[EXERCISE OBJECTIVE]: The range to repeat runs from the line with "This screenshot has width=1456, height=819." to the last line below, both ends included; give it exactly and without pictures.

Collected data entries:
◆ ◆ ◆ ◆ ◆ ◆ ◆

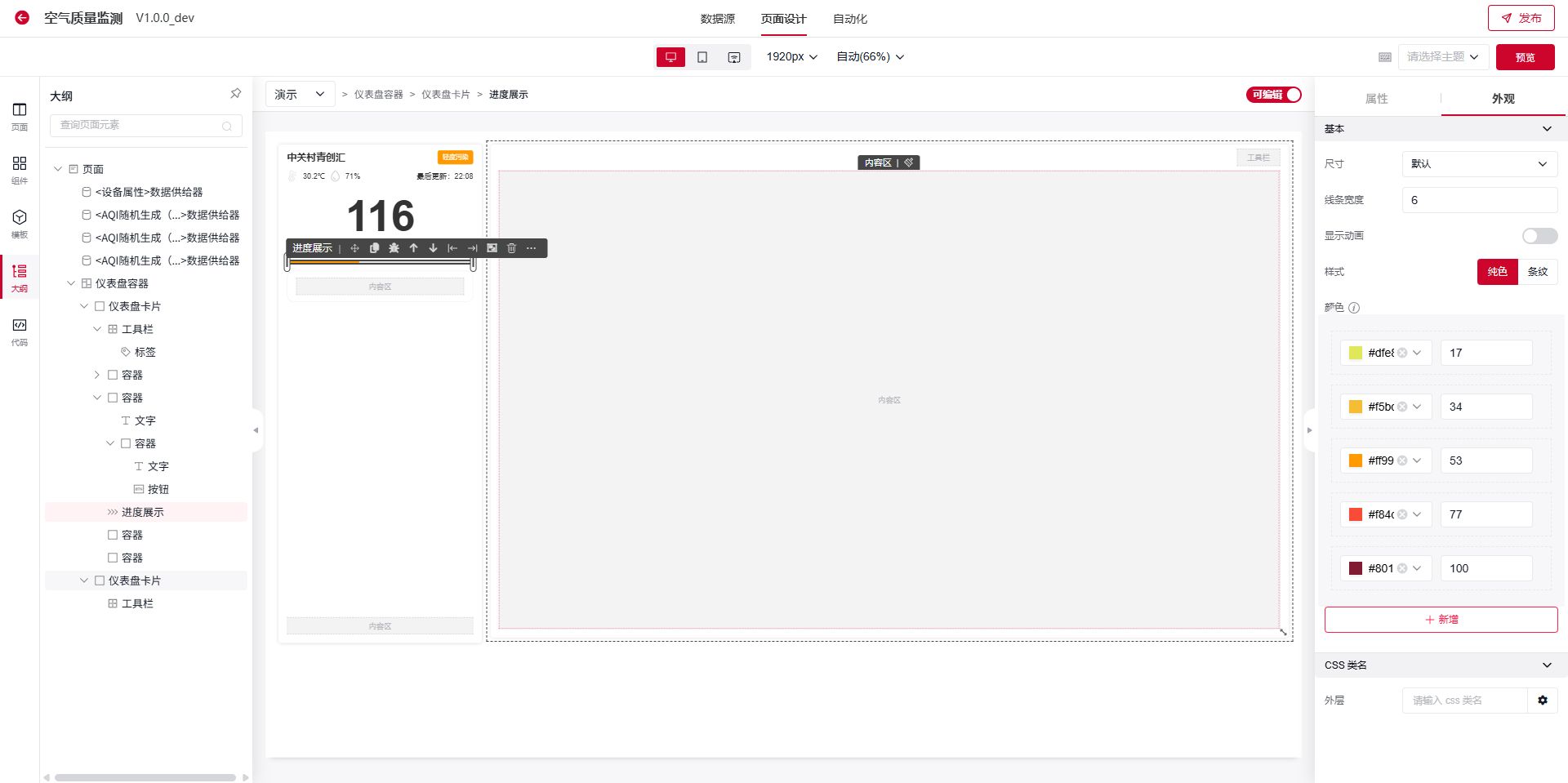This screenshot has width=1568, height=783.
Task: Switch to the 属性 tab
Action: 1377,99
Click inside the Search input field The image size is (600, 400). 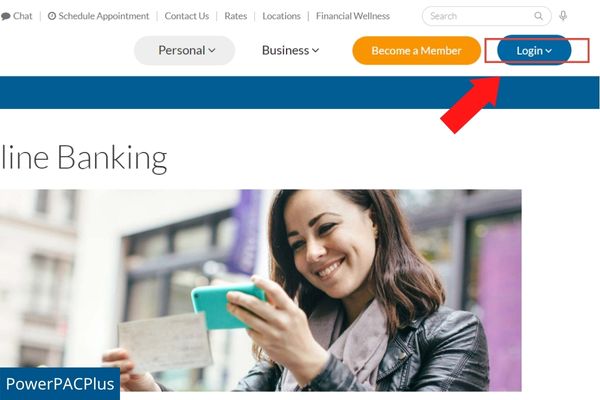(480, 16)
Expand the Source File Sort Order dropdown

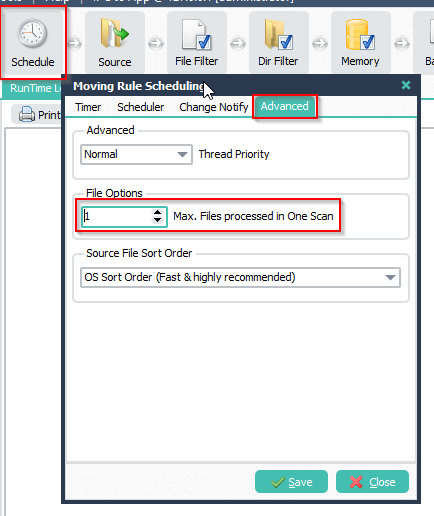[390, 277]
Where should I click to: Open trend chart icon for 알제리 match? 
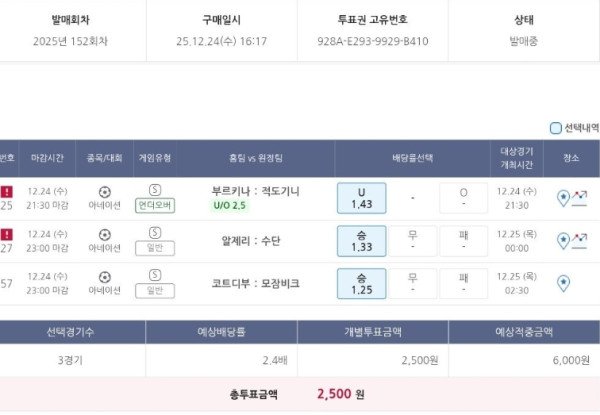[x=580, y=240]
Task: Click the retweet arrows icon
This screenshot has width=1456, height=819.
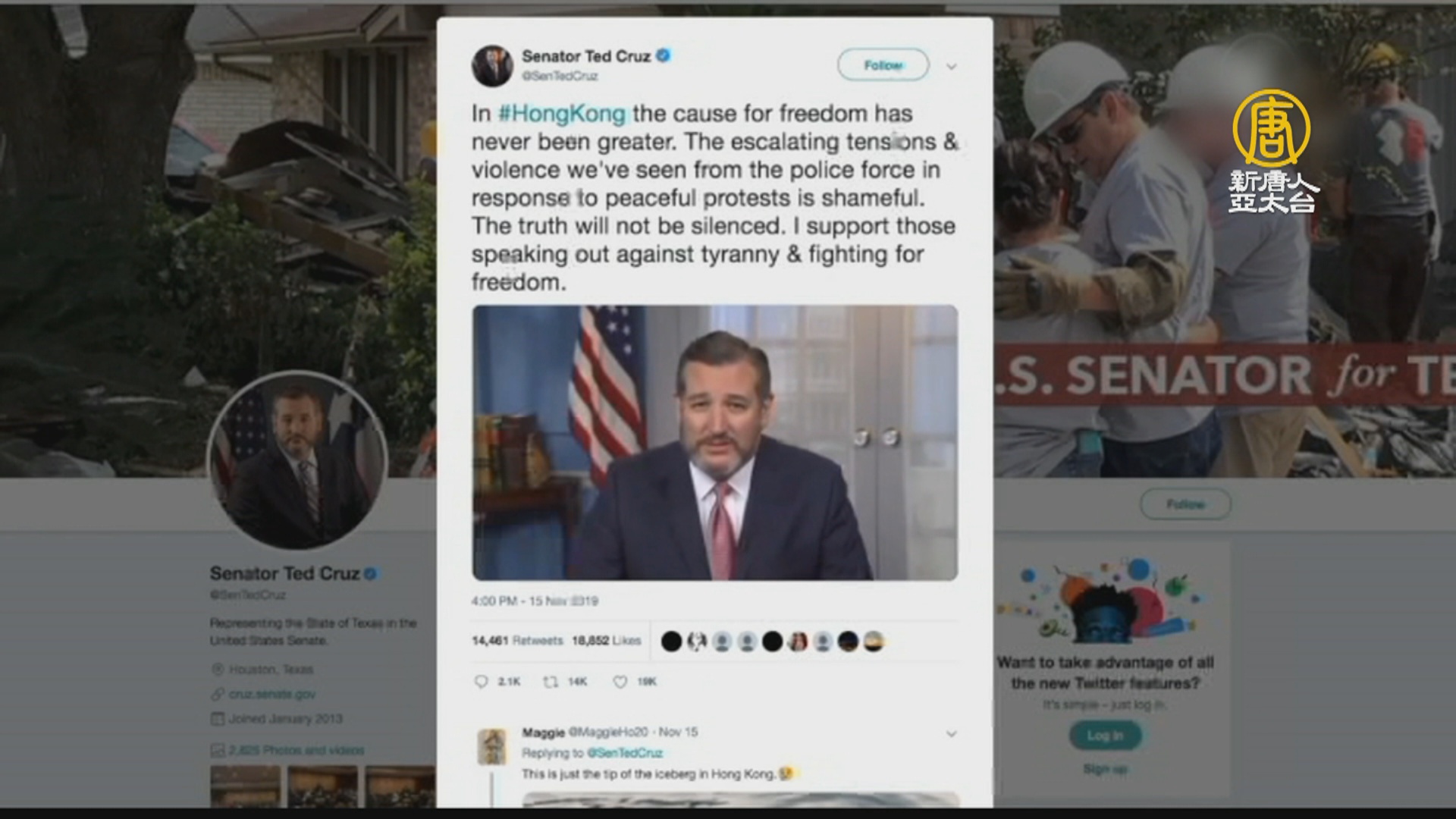Action: (x=550, y=682)
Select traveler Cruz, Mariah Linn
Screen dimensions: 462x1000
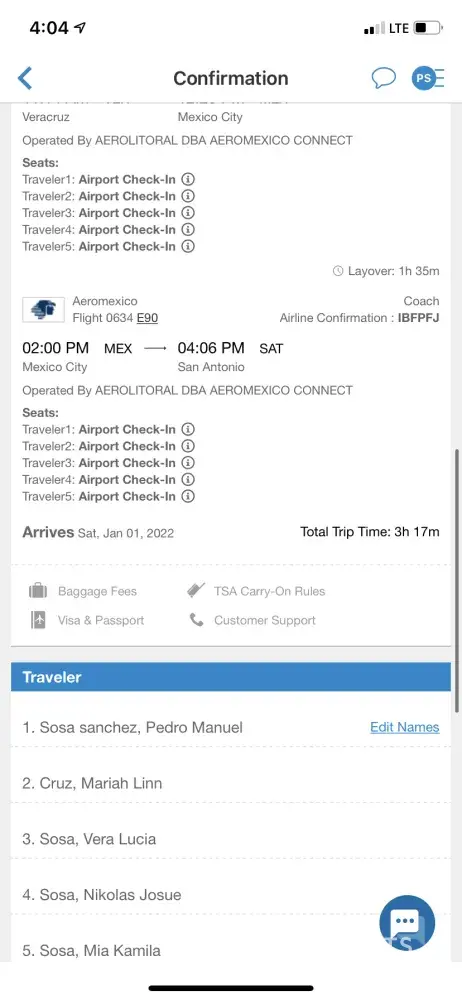(231, 783)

◆ ◆ ◆ ◆ ◆ ◆ ◆

[COMPLETED EXERCISE]:
This screenshot has width=1456, height=819.
Action: (x=550, y=682)
Select traveler Cruz, Mariah Linn
Screen dimensions: 462x1000
(231, 783)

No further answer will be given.